Während sich unter Tusk die Beziehungen zu Deutschland verbesserten, könnte die Polen-Wahl nun einen Richtungswechsel bedeuten: Nawrocki äußerte sich im Wahlkampf kritisch gegenüber Berlin, suchte die Nähe zu Donald Trump und forderte erneut Reparationen für die von Nazi-Deutschland im Zweiten Weltkrieg verursachten Schäden. In der EU will er sich nichts vorschreiben lassen, betonte Nawrocki mehrfach.
Polen-Wahl offenbart politische Spaltung
Eine erste Prognose sah am Wahlabend Trzaskowski vorne, woraufhin sich der 53-Jährige früh als Sieger präsentierte. Doch der links orientierte Sozialwissenschaftler gilt selbst in seiner Partei als polarisierend – vor allem in den ländlichen, katholisch geprägten Regionen des Landes kam das nicht gut an.

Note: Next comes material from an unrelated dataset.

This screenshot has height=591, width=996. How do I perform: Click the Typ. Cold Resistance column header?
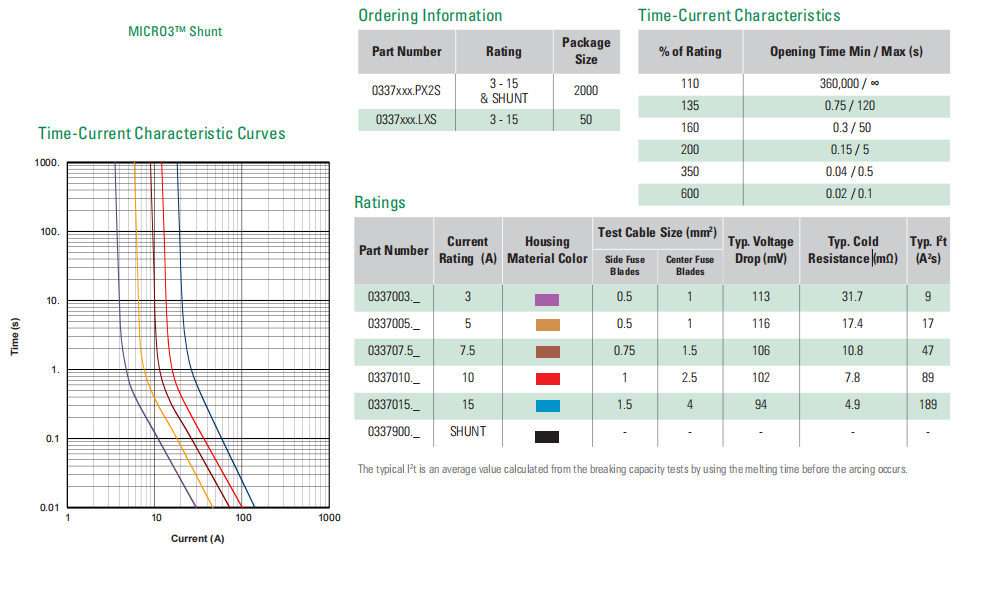click(852, 250)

Die über Nacht eintreffenden Resultate unterstrichen die tiefe gesellschaftliche Spaltung in Polen, das in den letzten Jahren große ökonomische Fortschritte gemacht hat. In den urbanen Zentren wie Warschau, Krakau oder Lodz, die vom Aufschwung stark profitierten, dominierte Trzaskowski. In ländlichen Gegenden setzte sich hingegen Nawrocki durch, was den Ausgang der Polen-Wahl maßgeblich beeinflusste. Ein möglicher Grund für Trzaskowskis Niederlage: Das linksliberale Lager mobilisierte nicht alle Wähler. Zwar lag die Beteiligung mit 71,63 Prozent rund drei Prozentpunkte höher als vor fünf Jahren – doch bei der Parlamentswahl 2023, als die PiS besiegt wurde, hatte sie bei 74,4 Prozent gelegen.

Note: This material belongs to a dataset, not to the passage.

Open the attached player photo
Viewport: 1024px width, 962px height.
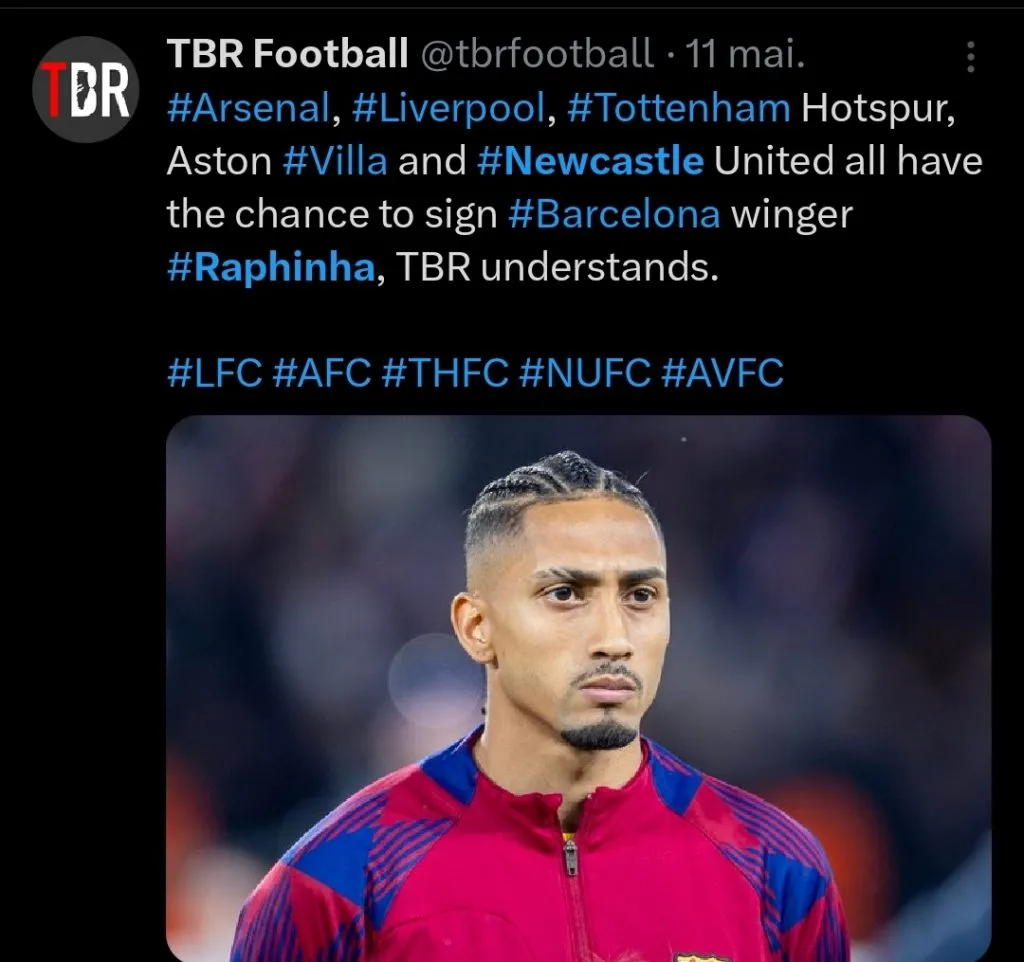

Vom Boxring an die Staatsspitze
"Wir werden siegen und Polen retten. Wir werden nicht zulassen, dass Donald Tusks Macht sich festigt", erklärte Nawrocki nach der ersten Hochrechnung. Er leitete bisher das Institut für Nationales Gedenken (IPN), vergleichbar mit der früheren Stasi-Unterlagen-Behörde in Deutschland. Seine Vergangenheit als Amateurboxer und Türsteher in einem Luxushotel brachte ihm Aufmerksamkeit und bei manchen Sympathien. Besonders bei jungen Wählern sorgte das für Aufsehen. Bereits im ersten Wahlgang vor zwei Wochen hatten Nawrocki und noch rechtere Kandidaten gemeinsam eine Mehrheit errungen – ein deutliches Zeichen bei dieser Polen-Wahl.
Die Amtszeit des Präsidenten in Polen beträgt fünf Jahre. Im Gegensatz zum deutschen Bundespräsidenten hat er weitreichendere Kompetenzen: Er vertritt das Land international, bestimmt den Regierungschef sowie das Kabinett mit und ist im Kriegsfall Oberbefehlshaber der Streitkräfte. Entscheidend ist sein Vetorecht, mit dem er politische Vorhaben maßgeblich beeinflussen kann.